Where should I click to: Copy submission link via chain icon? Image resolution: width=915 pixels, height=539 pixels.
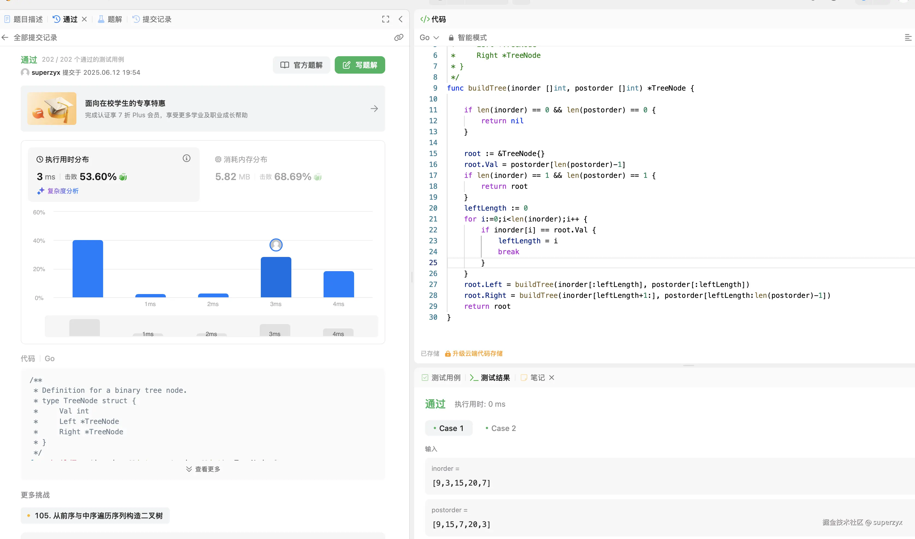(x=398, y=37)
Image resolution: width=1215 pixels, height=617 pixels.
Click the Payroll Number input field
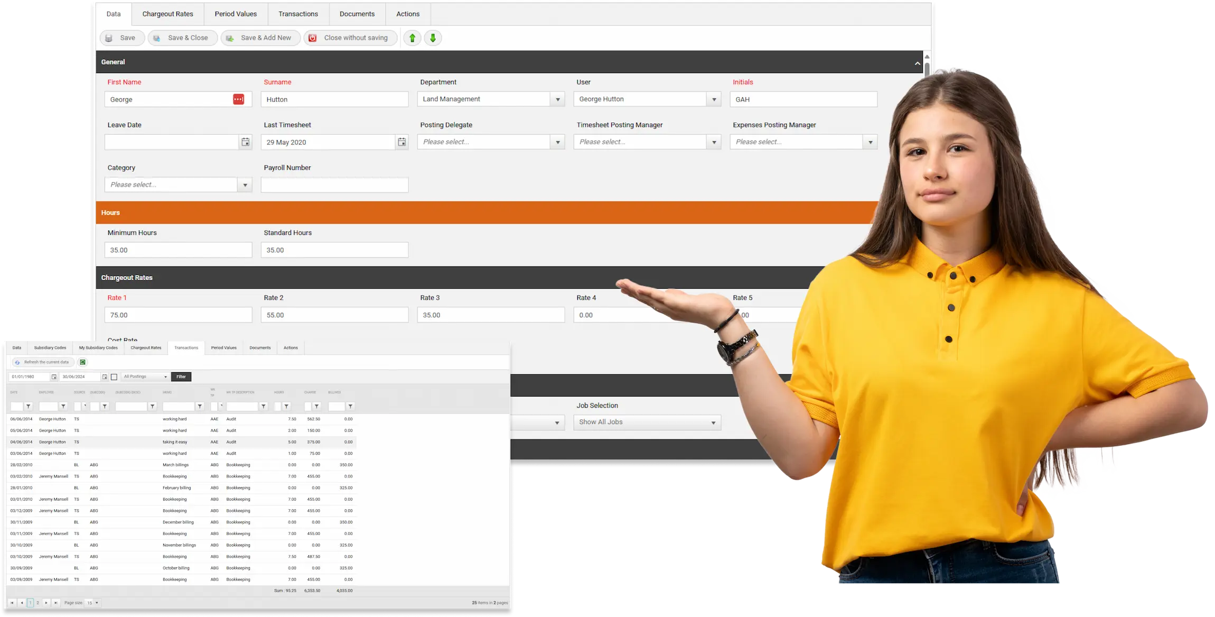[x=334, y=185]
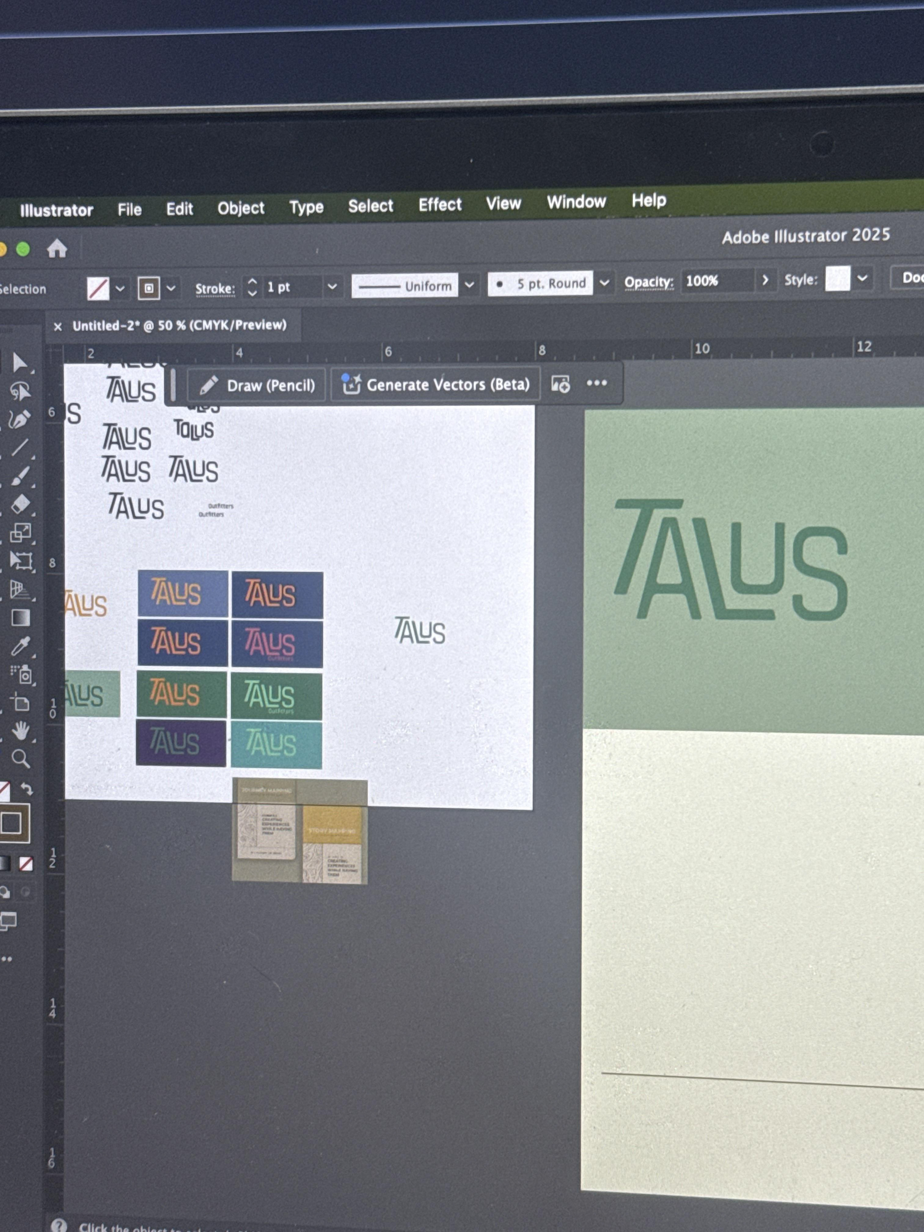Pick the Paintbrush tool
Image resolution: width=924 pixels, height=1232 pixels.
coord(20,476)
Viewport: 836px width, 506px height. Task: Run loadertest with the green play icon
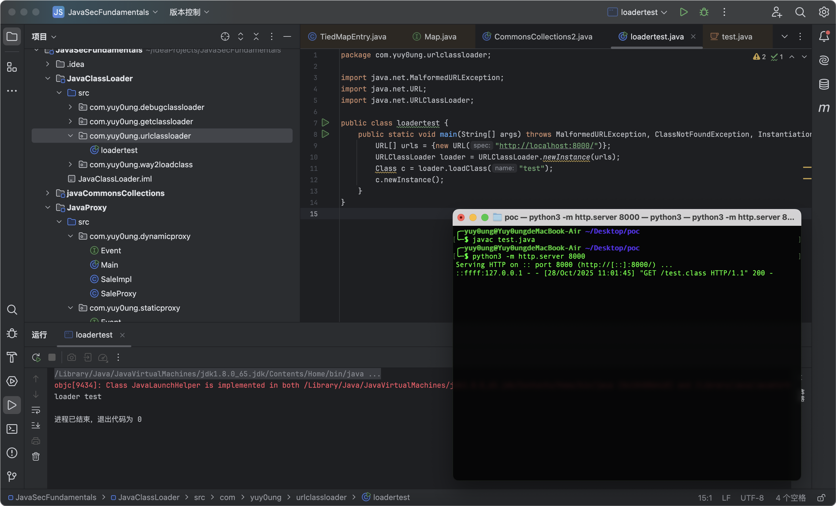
::::
• [DIRECTIONS]:
Each record must be quoted in full and exactly. Do not include the pictures.

• [ANSWER FOR THE TASK]:
Where should I click to: Copy submission link via chain icon? Image resolution: width=915 pixels, height=539 pixels.
(x=398, y=37)
Image resolution: width=1215 pixels, height=617 pixels.
Click the Payroll Number input field
[x=334, y=185]
Pick the Paintbrush tool
Image resolution: width=924 pixels, height=1232 pixels.
coord(20,476)
Viewport: 836px width, 506px height. Task: Run loadertest with the green play icon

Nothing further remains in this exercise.